* **INSTRUCTIONS FOR THE TASK**
Rewrite every line of the material below, including the requests, and add -146 to each coordinate in the answers. Leave the pictures out.

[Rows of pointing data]
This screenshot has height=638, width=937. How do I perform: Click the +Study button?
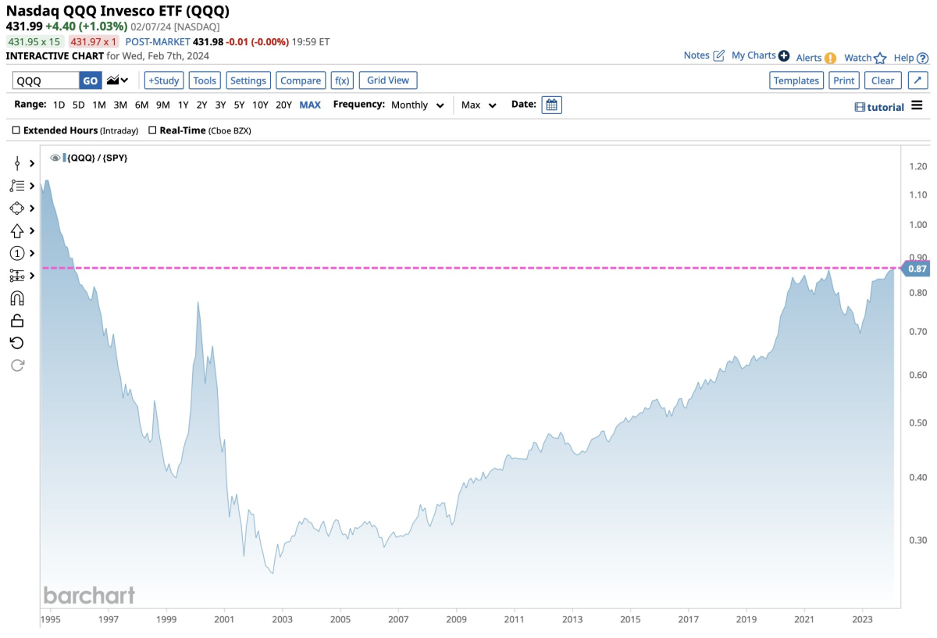tap(163, 80)
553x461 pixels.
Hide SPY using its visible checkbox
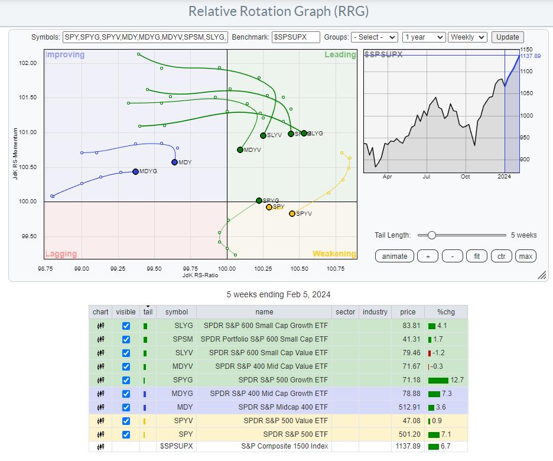point(125,434)
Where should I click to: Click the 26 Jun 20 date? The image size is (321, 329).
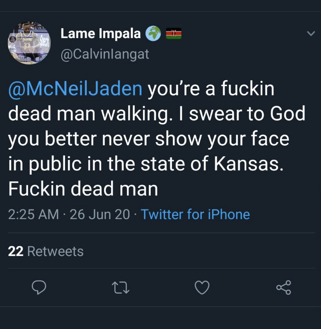tap(100, 214)

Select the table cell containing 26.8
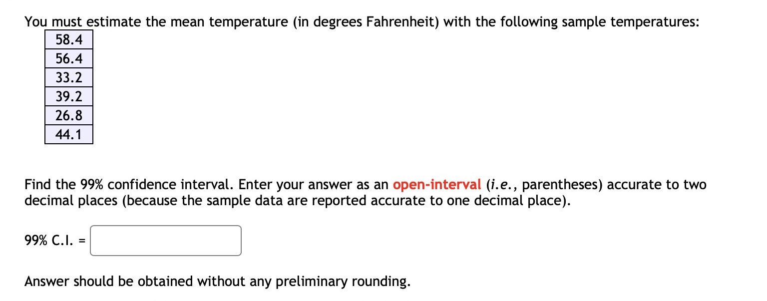(x=68, y=115)
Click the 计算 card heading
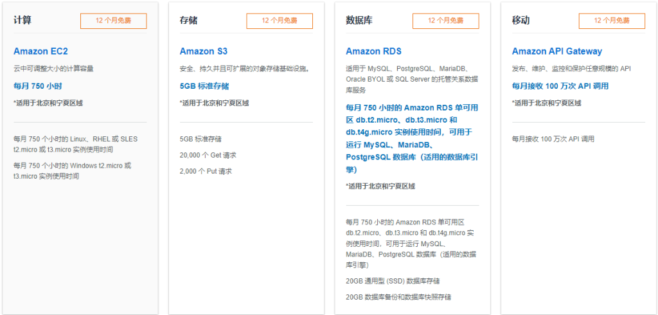 [22, 21]
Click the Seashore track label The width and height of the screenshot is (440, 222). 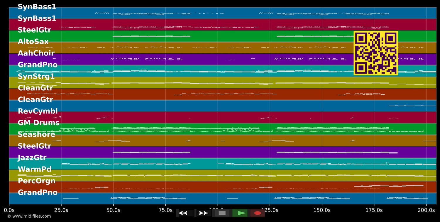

* **CORRECT RESULT**
This screenshot has height=638, width=937. How do I perform: Click the +Study button?
tap(17, -66)
553x461 pixels.
Hide SPY using its visible checkbox
point(-21,288)
Where should I click to: Click the 26 Jun 20 date? The image size is (321, 329).
tap(-46, 68)

Select the table cell containing 26.8
(x=-78, y=-31)
Click the 计算 card heading
 [-124, -125]
Click the Seashore track label The width and height of the screenshot is (440, 222). 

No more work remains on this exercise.